As she left, Constance remembered feeling ‘weird’ as she attempted to discern what exactly had happened to her.
In that moment, she said she did not ‘feel raped.’
‘He helped me get dressed and then handed me the gift box. He kissed me, said he couldn’t wait to see me again. I took the box and kissed him back. “Thank you,” I said. I wasn’t even upset. I just felt . . . weird. Maybe because there had been no physical force; maybe because I had pretended that everything was cool afterward. But I didn’t feel attacked or assaulted or coerced and I certainly didn’t feel raped. He just didn’t listen to me, I thought,’ she said.
Success: Constance believes the memory resurfaced once she finally achieved a voice in Hollywood with roles in Crazy Rich Asians and Fresh Off The Boat; pictured with Fresh Off The Boat co-stars Hudson Yang and Forrest Wheeler
The next day, she opened the gift with her roommate, and was stunned to see it was full of rose petals, pearl earrings, and a 20 page manuscript he had written called ‘The Beating Heart of the Forest.’ To her shock, the book was about ‘the beautiful Princess Warrior Constance Wu.’
Ty continued texting and calling Constance in the weeks to follow, but she never returned any of his messages.
More than 10 years later, after forgetting about the incident, it finally dawned on Constance that she had been raped.
‘I was on a plane from Singapore, where I had finished filming Crazy Rich Asians. I’d just woken up from a nap when the realization hit me like a flood. Ty raped me. He raped me, and I hadn’t done anything about it. A strange sound involuntarily croaked out of my throat, almost a squawk. Embarrassed, I hoped no one on the plane heard me. My heart was pounding. For a split second, I panicked. But then I talked myself out of the panic,’ she wrote.
Constance grappled with the realization in the days ahead.
Respect: ‘I’d reached a place in my life where people actually listened to me,’ she realized; pictured with co-star Randall Park in Fresh Off The Boat
‘What would have happened if I had remembered it sooner?’ she wondered. ‘If I had realized it was rape back when it happened, I could have reported it . . . but who would have believed me? After I had orgasmed, cuddled with him, pretended I was happy, accepted his gift, kissed him good night, even texted him home safe, thank you. He had text receipts and all I had was my voice saying I’m not ready for sex. I hadn’t, like, recorded it! Who would have believed me?’

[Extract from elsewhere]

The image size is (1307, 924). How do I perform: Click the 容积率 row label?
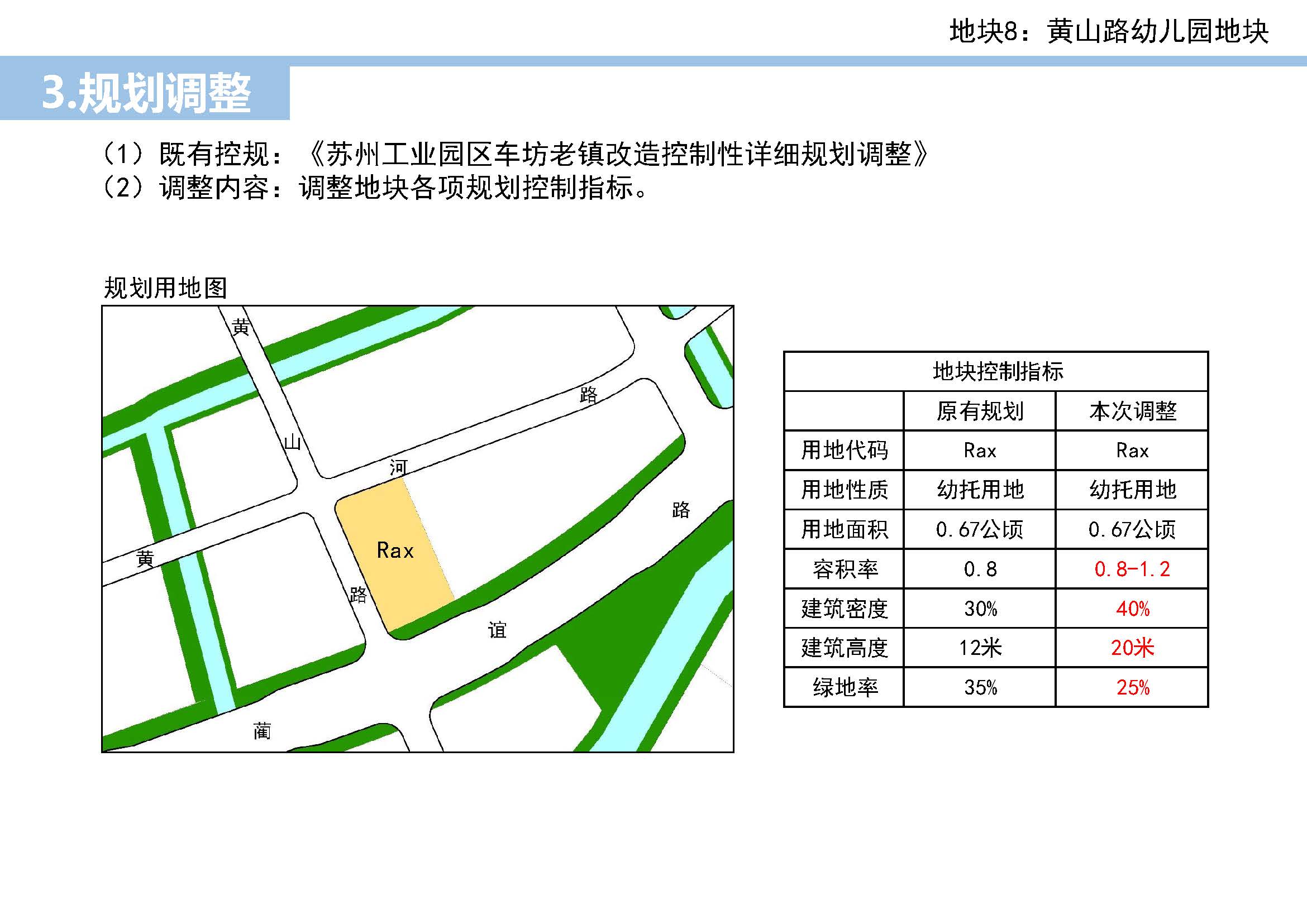click(x=845, y=569)

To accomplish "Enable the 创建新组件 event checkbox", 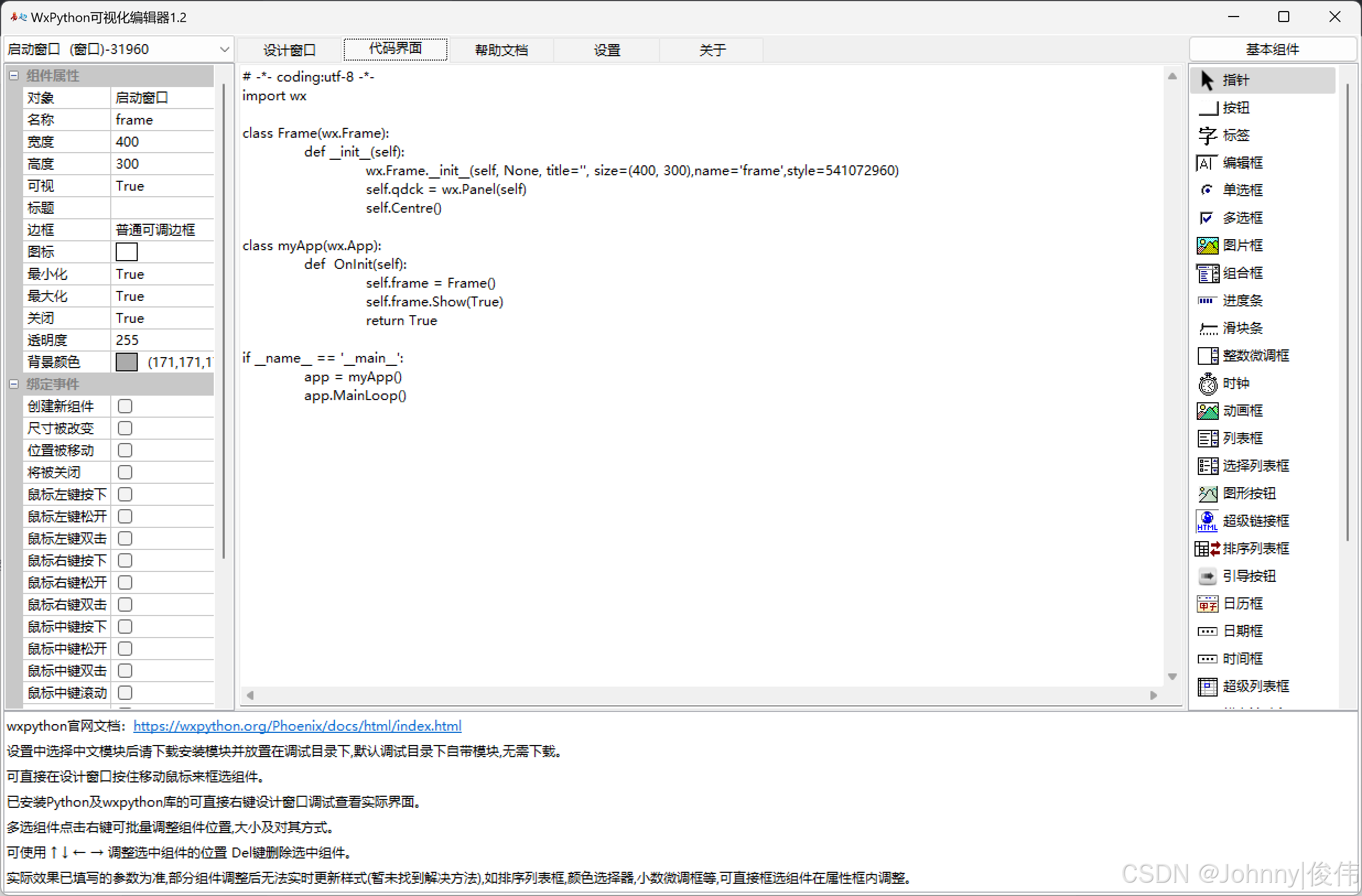I will [125, 407].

‘If the memory had resurfaced right when my activism was finding its voice, I could have utilized it as a courageous confession to reinforce my political stance. But then I likely would have lied about the orgasm to simplify the story and protect myself from criticism.’
Constance now believes the security she had achieved in life allowed the memory to resurface.
‘I’d reached a place in my life where people actually listened to me,’ she realized.
The memory of Ty attempting to reach out to her months after their encounter emerged also re-emerged at this time.
‘A few months after Ty raped me, I answered a phone call from an anonymous number.
”Hi! It’s Ty!” I froze. “I miss you!” he said, that familiar warmth in his voice, as though months without communication hadn’t passed. Panicked, I was nice back to him and said, “I’m running into an audition right now so could I call you later?” He said sure.’
She ended up never returning his call, but sent an email turning him down: ‘I’m sorry about the lack of contact. You’re great, but I just don’t want to date you. I’m sorry,’ she wrote.
‘I think he must have felt hurt and rejected, but instead of being sad that a girl didn’t like him, he turned to anger. He made a scene, calling me a heartless b*tch, an ugly whore who would never get anywhere in life. That was the last I ever heard from him,’ she said.
‘I did not consent to sex. Maybe it wasn’t violent, but it was rape. Period,’ Constance writes.
Constance’s book, Making A Scene, will be released October 4.